Astex gold, CSR completes, HiWave progresses, Ant inches on, Asterand struggles
A week of typical stock market grind this week, no multi-billion acquisitions, though a reminder that Cambridge firms do pay hundreds of millions for US companies, not just the other way around.
CSR closed its £300m acquisition of Zoran - as covered here - and announced a multi-year licensing agreement with Monster to get its Bluetooth chips into a new range of high-fidelity wireless speaker and headphone products.
SuperGen is paying $120m to merge with Astex Theraputics, but one feels its the Cambridge company that will be the future driving force.
As of a week Monday, SuperGen will change its name to Astex Pharmaceuticals, the same day its ticker symbol on Nasdaq will switch from SUPG to ASTX.
More worrying was news from Asterand and a real - 'material' as the announcement called it - danger of the human tissue supplier not being able to continue as a going concern due to difficulties in meeting its financial obligations. We wrote about it in greater detail here on Wednesday.
Internet television firm, Ant plc, is inching towards profitability.
In its half year report, the company described its revenues as remaining steady, which means they barely grew (H1 2011: £2.14m, H1 2010: 2.11m), however, while it still made a pre tax loss it was much reduced and expects to eliminate it entirely by 2012, in other words, break even next year.
It said it managed to reduce the loss by lowering operating costs, but revenues remain level despite an increase in the number of licenses signed and units shipped.
The company is in this for the long-term, but will be hoping a world with combined broadband and TV comes along sooner than later to provide some stronger sales figures, though it seems to be heading in the right direction.
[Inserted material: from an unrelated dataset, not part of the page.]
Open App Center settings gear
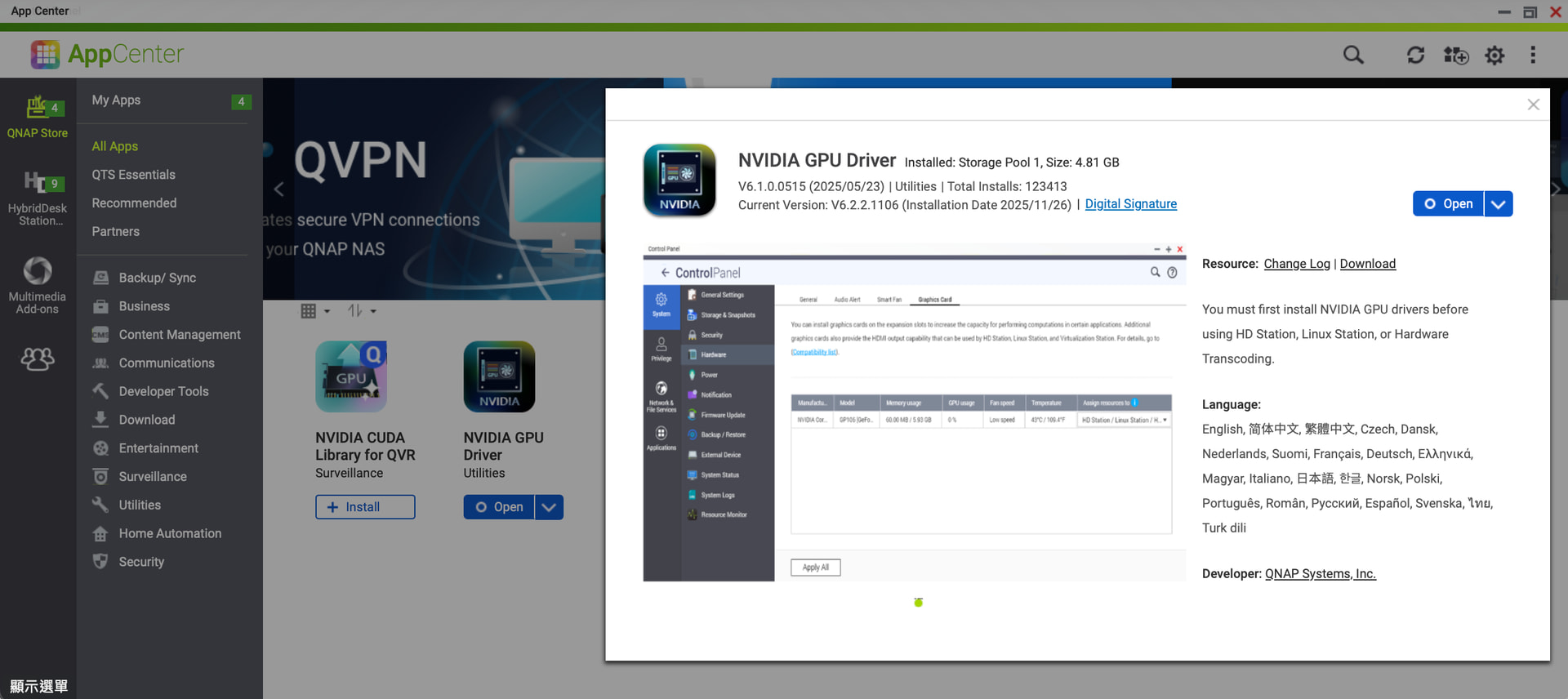This screenshot has height=699, width=1568. tap(1494, 55)
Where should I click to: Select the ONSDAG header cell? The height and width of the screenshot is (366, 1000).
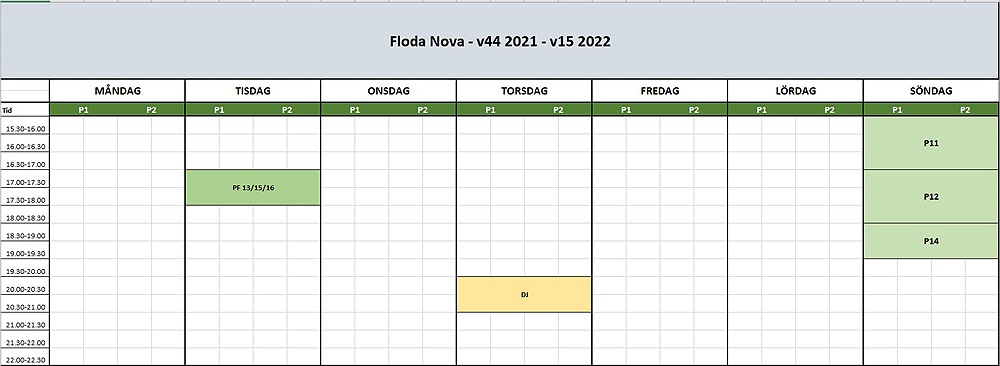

Licence and royalty revenue increased 6 per cent, consulting fell 9 per cent. The total number of units shipped was up 13 per cent to 1.71m, however, the number of customers shipping over 50,000 units fell from seven in 2010 to five.
A 25 per cent revenue drop (2011 H1: £679k, 2010 H1: £902k) and a 43 per cent increase in pretax loss (2011 H1: (£1,524), 2010 H1: (1,065)) wasn't going to ruin David Bramwell's day.
The HiWave Technology chairman said component sales for July and August were equal to that of the preceding six months, an acceleration that vindicates its switch from a licence to components sales business model.
"The success of the change to a component sales model is now starting to show through," said Bramwell in the interim results of the company formerly known as NXT.